The house had a fascinating history. It was built in 1904 for John Holdsworth and his wife, Margaret Chambers. Margaret's family were major landholders in the area and prominent Quakers. The large two-storeyed house in extensive grounds was named Swarthmoor after the English Quaker headquarters. It later belonged to a relation by marriage, Walter McLean. Sutcliffe bought the house with 26 acres from McLean's estate. Peloha's grounds, with its large citrus orchards and organic gardens, made the property almost self-sufficient. Areas of the property were named after other Radiant Living schools, such as the Providence Lawn. Radiant Living Summer Schools, Easter services and October Council Conferences were held at Peloha and for additional income it also functioned as a health retreat.

By the late 1980s, after the deaths of Sutcliffe and his wife, Peloha was no longer economic to run and was sold to Weleda, makers of herbal and homeopathic medicines in the Steiner tradition. Proceeds went to Victoria University of Wellington for the Herbert Sutcliffe Scholarships and other educational groups such as the local Hohepa School for children with special educational needs.

The Havelock work

Havelock North and 'The Havelock work'

Havelock North has long been a centre of 'alternative thought' or liberal theology in New Zealand. Some 19th-century landowning families like that of John Chambers were Quakers (members of the Society of Friends). Quakers have a long history of challenging established religious traditions and promoting gender, race and class equity, and religious tolerance. Other families in the Havelock North area were liberal Anglicans who encouraged mysticism and ceremony in their rituals.

Into this setting came an English medical doctor and High Mason, Robert Felkin and his family. The Felkins were Theosophists and brought with them an English movement, the Hermetic Order of the Golden Dawn. They set up the Smaragdum Thalasses temple of Stella Matutina in their house, Whare-Ra (House of the Sun) which was specially built for them by architect J.W. Chapman-Taylor.

Theosophy, popularised in the late 19th century by Russian mystic Helena Blavatsky and others such as English feminist socialist Annie Besant (who visited New Zealand), was a philosophical belief system which incorporated Eastern ideas of karma, reincarnation and nirvana, and was commonly known as spiritualism. The Felkins also incorporated the colour therapy ideas of Rudolph Steiner (1861-1925) and other ideas of Anthroposophy which Steiner founded in 1913 when he broke with Theosophy.

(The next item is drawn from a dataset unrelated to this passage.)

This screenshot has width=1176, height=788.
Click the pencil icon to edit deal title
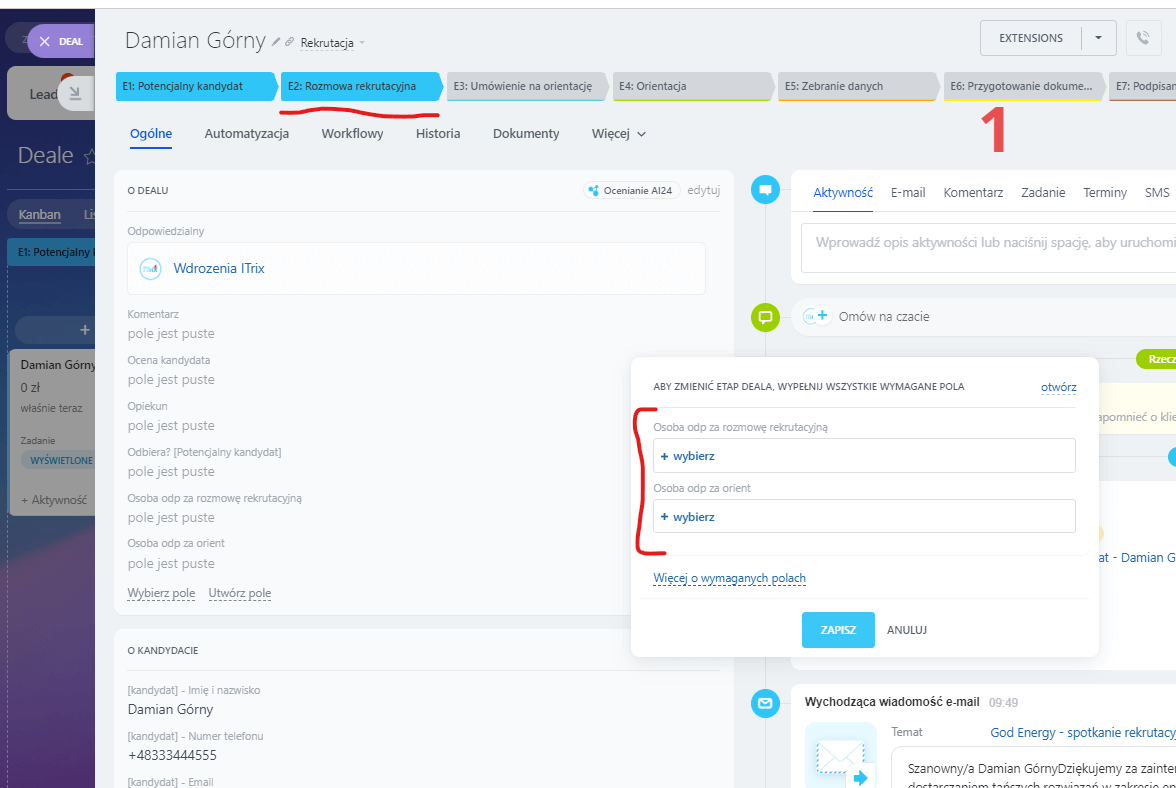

This liberal philosophical/spiritual grouping of like-minded people was known as the 'Havelock Work'. Their journal The Forerunner, (1909-14), discusses philosophical questions and documents gentle rituals, village fetes and Shakespearean pageants. The Havelock Work involved a large number of Havelock North residents mainly from the wealthy, educated and powerful landowning class.

Bessie Spencer and Amy Hutchinson were involved with the Havelock Work.
They lived a few miles south at Rissington but probably attended meetings at the Quaker-owned home Swarthmoor (which many years later became Peloha). Originally intending to set up a school, they turned their attention instead to empowering rural women and are remembered as the founders of the Country Women's Institutes.

Steiner ideas were also popular. It is not surprising therefore that the first Steiner and Hohepa Schools in New Zealand, incorporating the educational philosophies of Steiner, began at Havelock North.

After Felkin's death, his wife and others decided to buy land at Taupo and the Tauhara Centre there is their legacy. However, the elderly Harriot Felkin and her step-daughter were still living in Whare-Ra when Herbert Sutcliffe came to stay with them about 1940.

Origins of Radiant Living

An international movement

Radiant Living emerged from the American-based philosophical movement New Thought, which gained popularity in the late 19th century. The 'father' of New Thought was Phineas Parkhurst Quimby (1802-1866) who practised what he believed was the healing method of Jesus. Other names associated with New Thought are Mary Baker Eddy (who founded Christian Science), the transcendentalist writers Henry David Thoreau and Ralph Waldo Emerson, the theologist Levi H. Dowling (who wrote about the Aquarian Age and the Gospels), and Ernest Shurtleff Holmes. There were also links with the new European psychological theories, particularly those of Carl Jung, and nutritional ideas later publicised by Gayelord Hauser and others.

The International New Thought Alliance was formed in 1914 as an umbrella organisation for the many parts of the New Thought movement and is still active today. It had a significant influence on the development of the 12-point plan now used in treating addictions.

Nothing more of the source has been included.